In patients with SCD, pain results in an amalgam of negative physical and emotional consequences. A significant barrier to adequately address the pain of SCD is the insufficient information about underlying mechanisms affecting the variable degree and types of pain experienced by patients. Multiple biological and psychological factors (i.e., environmental stress) known so far to contribute to other pain conditions are under- studied in SCD. The arginine vasopressin receptor 1A is a 7-transmembrane domain G-protein polypeptide that is involved in stress and pain. The rs10877969 SNP in the receptor gene promoter (AVPR1A) is associated with aspects of acute pain and stress-related pain and the vasopressin system warrant further investigation into potential contributions to pain in SCD. I will utilize existing data for several vasopressin- related biological/psychosocial factors and quantitative sensory testing (QST) to investigate these mechanisms (and potential interactions) in SCD pain. I will also recruit a new study cohort of adults with SCD for a secondary, exploratory goal of performing an unbiased genome-wide search for SCD pain-related genetic modifiers in our large set of well-characterized subjects. I propose three specific aims:
Aim 1. In an established data set from of 172 African Americans with SCD, I will perform statistical analysis: (a) To test for associations between AVPR1A genotype (rs10877969) and SCD experimental pain values (QST thermal and mechanical pain thresholds), which will determine whether pain thresholds vary based on AVPR1A genotype (i.e., a gene X environment interaction). Hypothesis: Thermal and mechanical pain thresholds will differ by genotype (the genotype will predict the QST pain thresholds). (b) To test whether the relationship between SCD clinical pain (API; Average Pain Intensity measured on 0-10 scale) and environmental stress (PSQ; Perceived Stress Questionnaire) is moderated by the rs10877969 genotype. Hypothesis: Genotype will influence the correlation between environmental stress and clinical pain.
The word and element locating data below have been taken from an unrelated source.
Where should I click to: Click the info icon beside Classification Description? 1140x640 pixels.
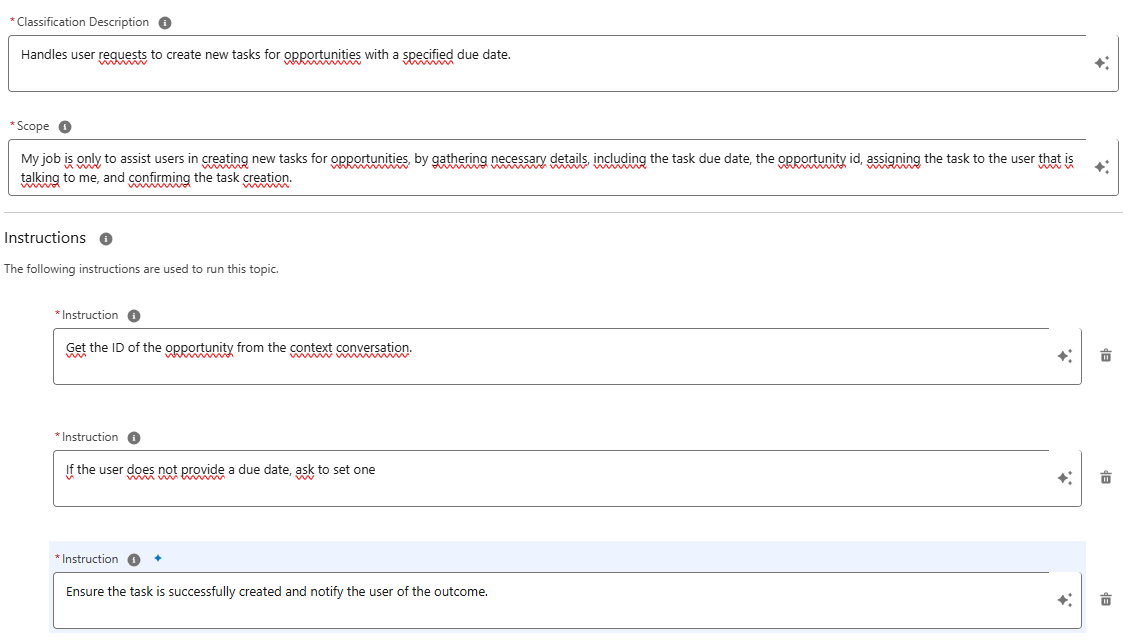[165, 22]
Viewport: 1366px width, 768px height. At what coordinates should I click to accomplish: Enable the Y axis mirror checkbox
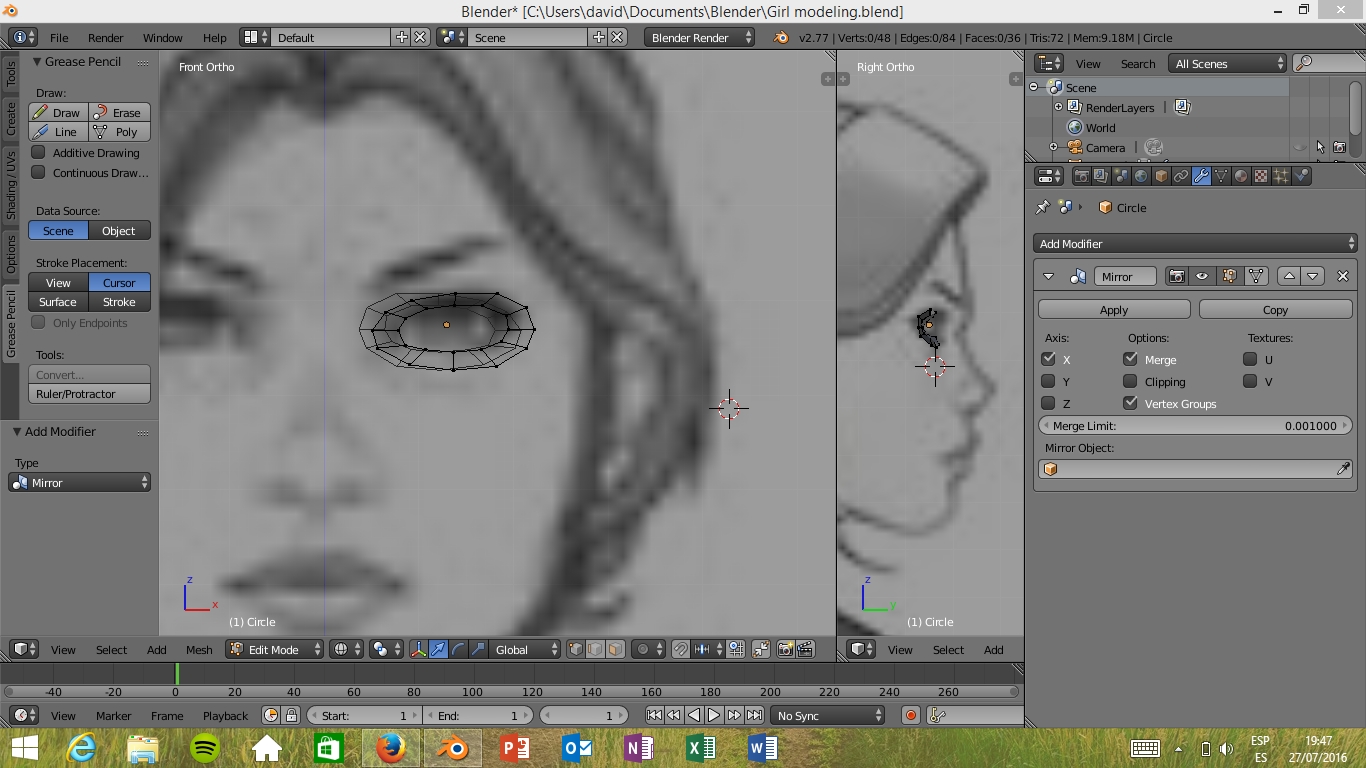tap(1048, 381)
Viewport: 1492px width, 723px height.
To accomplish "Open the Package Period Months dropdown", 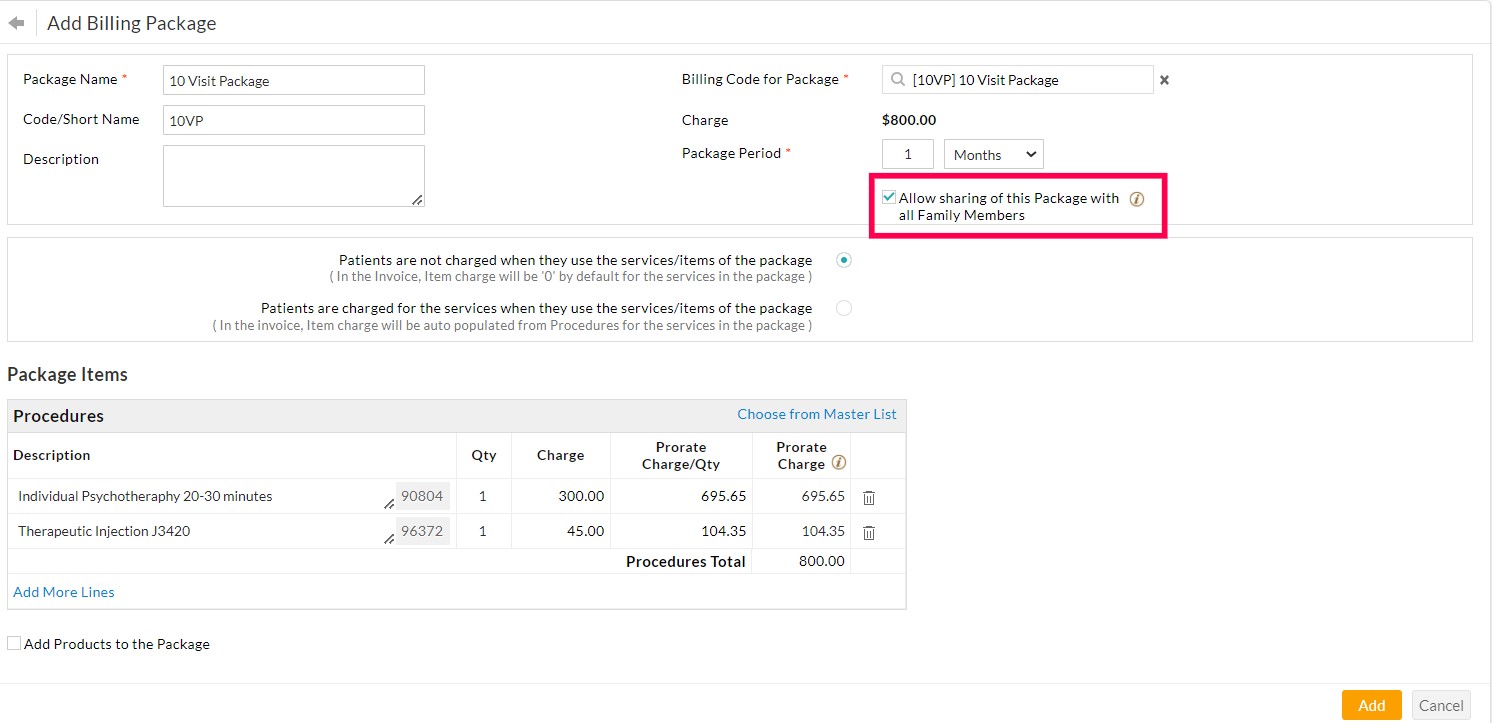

Aim 2. This work will also involve recruiting and characterizing a new cohort of 50 adults with SCD to study additional biological effectors of the vasopressin system for mechanistic insight: (a) To test for relationship of pain and stress phenotypes (including QST, API and PSQ) with AVPR1A gene expression (leukocyte AVPR1A mRNA levels measured by quantitative RT-PCR) and with promoter methylation. (b) To explore the variability in arginine vasopressin (surrogate copeptin) plasma concentration and associations with pain and stress. The data will be used to plan a future R01 study.
Aim 3. As a pilot discovery study, to expand the search for genetic SCD pain modifiers, I will perform genome-wide association studies (GWAS) in the combined patient set (172+50) based on pain phenotype (API).
Aims 1 and 2 will shed light on the role of the vasopressin system in SCD pain, and may provide insight for future studies into prediction and treatment of pain in this population, particularly stress-related. Exploratory Aim 3 may identify genes and pathways to investigate further in future studies of SCD pain.
The long-term goal of this study is to understand the role of the AVPR1A gene and its effect on stress and pain in patients with sickle cell disease given that chronic excruciating pain remains poorly understood in this population and pain relieving alternatives remain limited to predominantly opioids. I propose that understanding psychological and genetic biomarkers in relation to sickle cell pain will provide a means to pain reduction. Elucidating the role of these biomarkers can lead to targeted therapies for pain relief in individuals with sickle cell disease.